Prezes Europejskiego Banku Centralnego Christine Lagarde, w obliczu amerykańskich planów wprowadzenia kompleksowych regulacji dotyczących stablecoinów, podnosi kwestię luk w europejskim prawodawstwie.
Jej zdaniem, choć Unia Europejska dysponuje już ramami prawnymi w postaci rozporządzenia Markets in Crypto-Assets (MiCA), konieczne jest rozszerzenie tych przepisów na cyfrowe waluty powiązane z aktywami (stablecoiny) emitowane poza jej granicami. Głównym celem jest ochrona inwestorów i zapewnienie stabilności finansowej.
Wyzwania związane z rynkiem globalnym
W swoim wystąpieniu na corocznej konferencji Europejskiej Rady ds. Ryzyka Systemowego Lagarde podkreśliła, że sytuacje, w których podmioty objęte MiCA współpracują z podmiotami spoza UE przy emisji stablecoinów, wymagają natychmiastowej uwagi. Postuluje ona wprowadzenie „solidnych systemów równoważności” (robust equivalence regimes). Oznacza to, że zagraniczni emitenci chcący działać na unijnym rynku, musieliby spełniać równie restrykcyjne wymogi, jak ich europejscy odpowiednicy. Kluczowym warunkiem jest zagwarantowanie inwestorom możliwości natychmiastowej wymiany ich stablecoinów na wartość nominalną (par value), a także pełne pokrycie tych cyfrowych aktywów.
Lagarde wyraziła obawę, że w przypadku masowego wycofywania środków (tzw. run), inwestorzy w naturalny sposób będą dążyć do realizacji swoich aktywów w jurysdykcji oferującej najsilniejsze zabezpieczenia, czyli w UE, gdzie MiCA zabrania także pobierania opłat za wymianę. Może to prowadzić do sytuacji, w której rezerwy utrzymywane w Unii okażą się niewystarczające, by sprostać tak skoncentrowanemu popytowi. Taki scenariusz stanowiłby poważne zagrożenie dla stabilności finansowej całego systemu.

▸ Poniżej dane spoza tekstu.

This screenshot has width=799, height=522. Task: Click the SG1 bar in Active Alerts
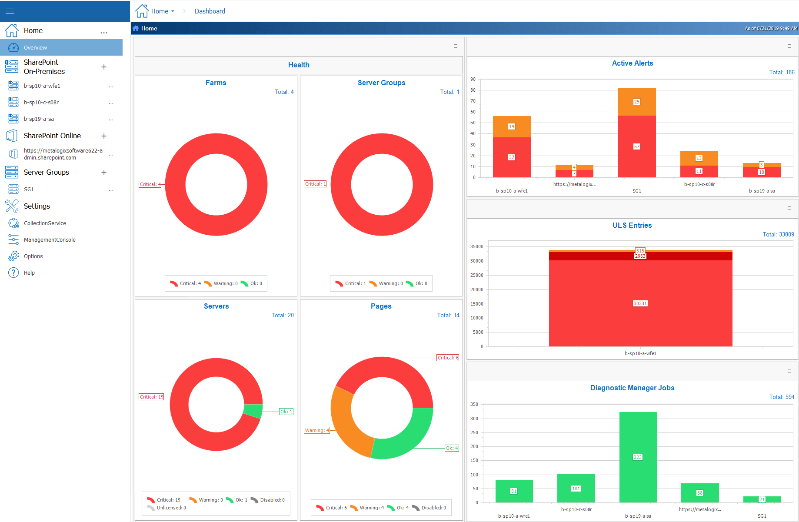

Kontekst geopolityczny: rywalizacja o dominację
Działania EBC wpisują się w szerszy kontekst globalnej rywalizacji o dominację na rozwijającym się rynku cyfrowych walut. Stany Zjednoczone, po przyjęciu ustawy GENIUS Act, tworzą własne ramy prawne dla stablecoinów, co może wzmocnić pozycję dolara w płatnościach transgranicznych. W kwietniu członek zarządu EBC, Piero Cipollone, ostrzegał, że brak odpowiednich regulacji w UE może prowadzić do utraty opłat, danych i przenoszenia depozytów w euro do Stanów Zjednoczonych, co w efekcie jeszcze bardziej umocniłoby rolę dolara na arenie międzynarodowej.
Nie tylko USA i UE aktywnie działają w tym obszarze. Chiny również rozważają wprowadzenie stablecoina powiązanego z renminbi. Choć postępy w zakresie cyfrowego juana były powolne, doniesienia z sierpnia sugerowały, że chiński rząd analizuje możliwość wprowadzenia własnej, państwowej cyfrowej waluty, aby stawić czoła rosnącej sile dolara. Globalne dążenia do stworzenia regulacji dotyczących stablecoinów są zatem nie tylko kwestią stabilności finansowej, ale również strategicznym posunięciem geopolitycznym, mającym na celu umocnienie pozycji danej waluty w nowej, cyfrowej ekonomii.